(What this task involves) From the line containing "The width and height of the screenshot is (790, 615)." through the last line below, copy every line exactly, leaving out the pictures.

Stored data entries

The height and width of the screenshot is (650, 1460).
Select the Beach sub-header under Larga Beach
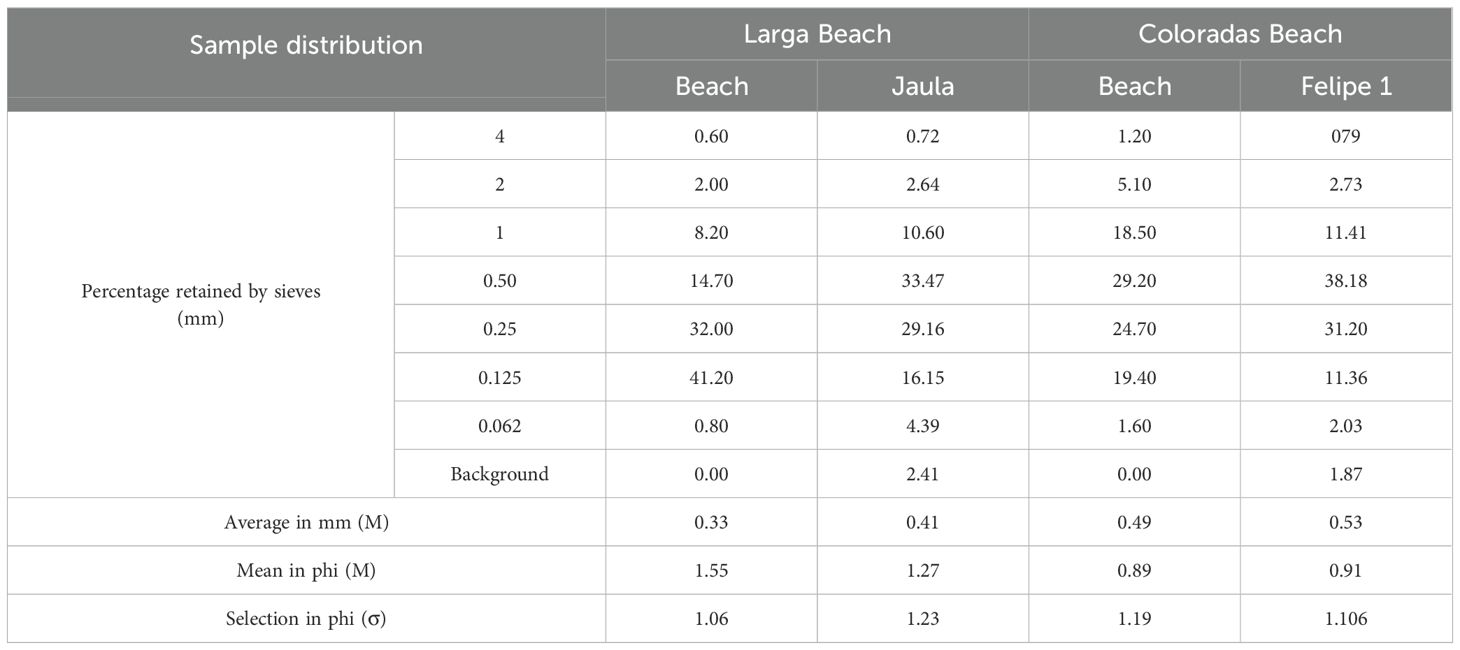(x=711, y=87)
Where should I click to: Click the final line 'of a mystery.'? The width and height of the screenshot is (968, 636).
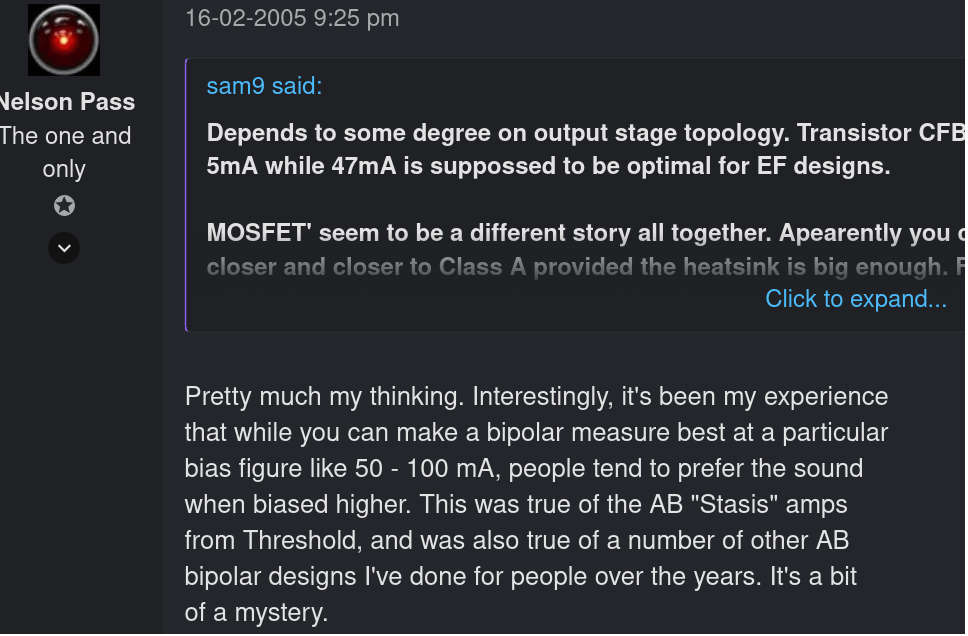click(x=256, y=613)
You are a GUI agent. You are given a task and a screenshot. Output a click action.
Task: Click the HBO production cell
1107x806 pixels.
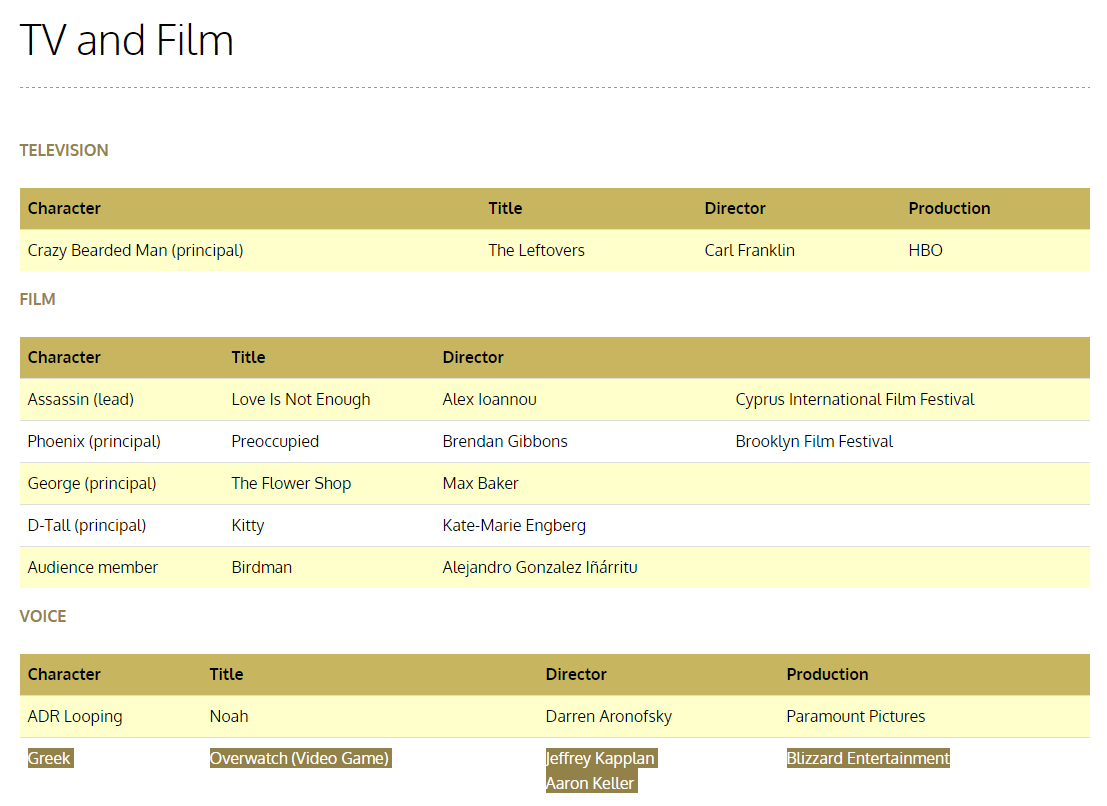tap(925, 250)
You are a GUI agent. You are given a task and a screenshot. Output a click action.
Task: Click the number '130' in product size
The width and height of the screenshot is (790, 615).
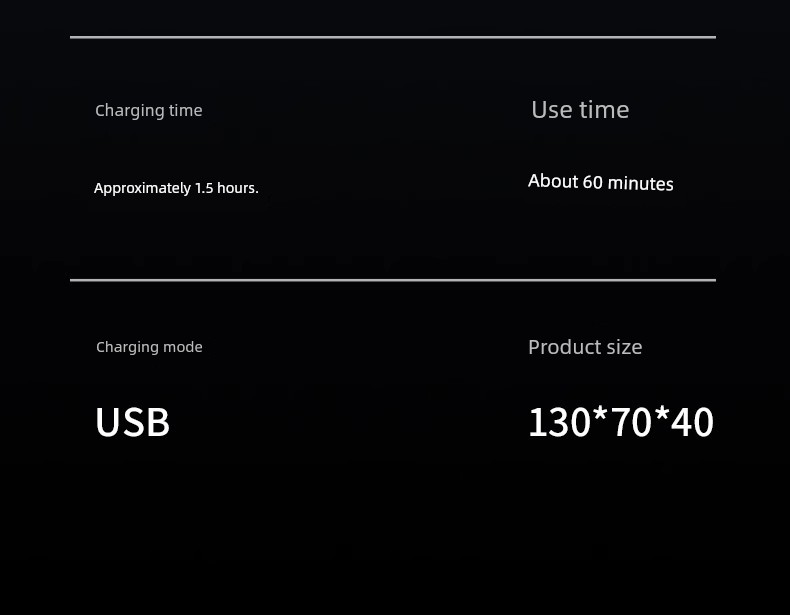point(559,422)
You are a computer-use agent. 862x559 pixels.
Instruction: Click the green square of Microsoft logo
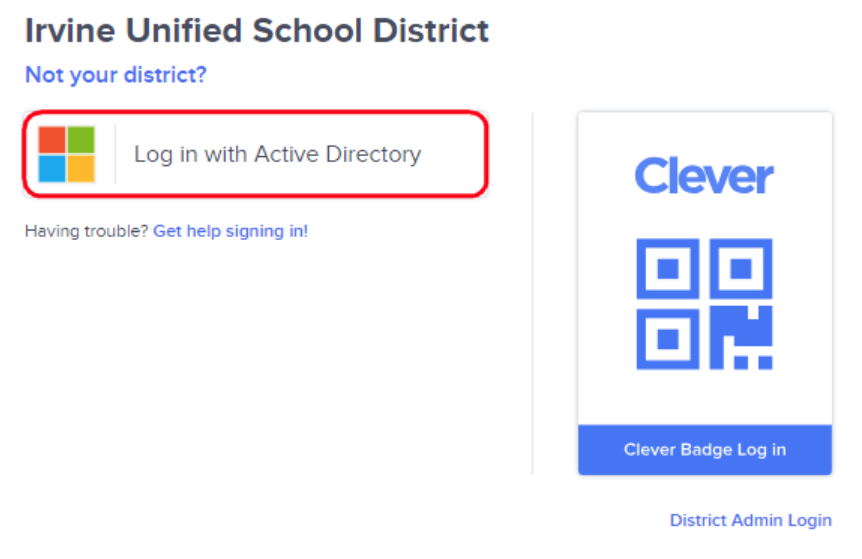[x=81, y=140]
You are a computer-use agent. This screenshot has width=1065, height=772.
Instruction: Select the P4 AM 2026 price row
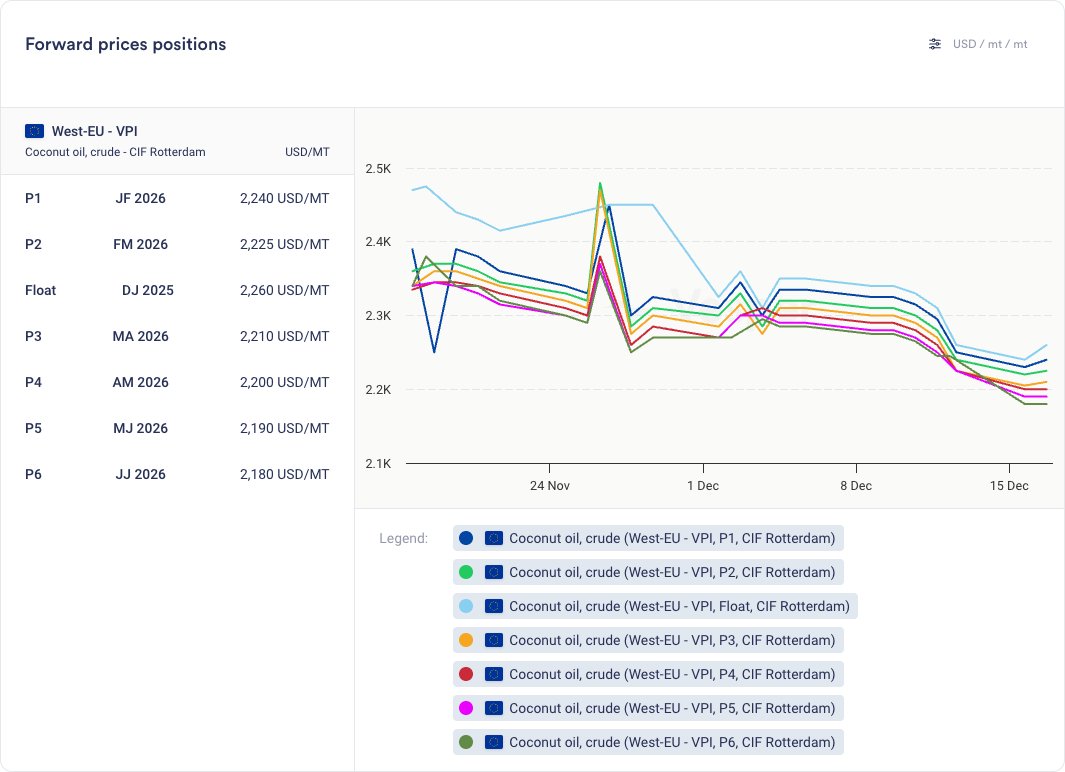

(Response to this exercise)
The width and height of the screenshot is (790, 615).
point(559,422)
You are a computer-use agent. 862x559 pixels.
Instruction: Click the green square of Microsoft logo
[x=81, y=140]
You are a computer-use agent. This screenshot has width=1065, height=772.
Instruction: Select the P4 AM 2026 price row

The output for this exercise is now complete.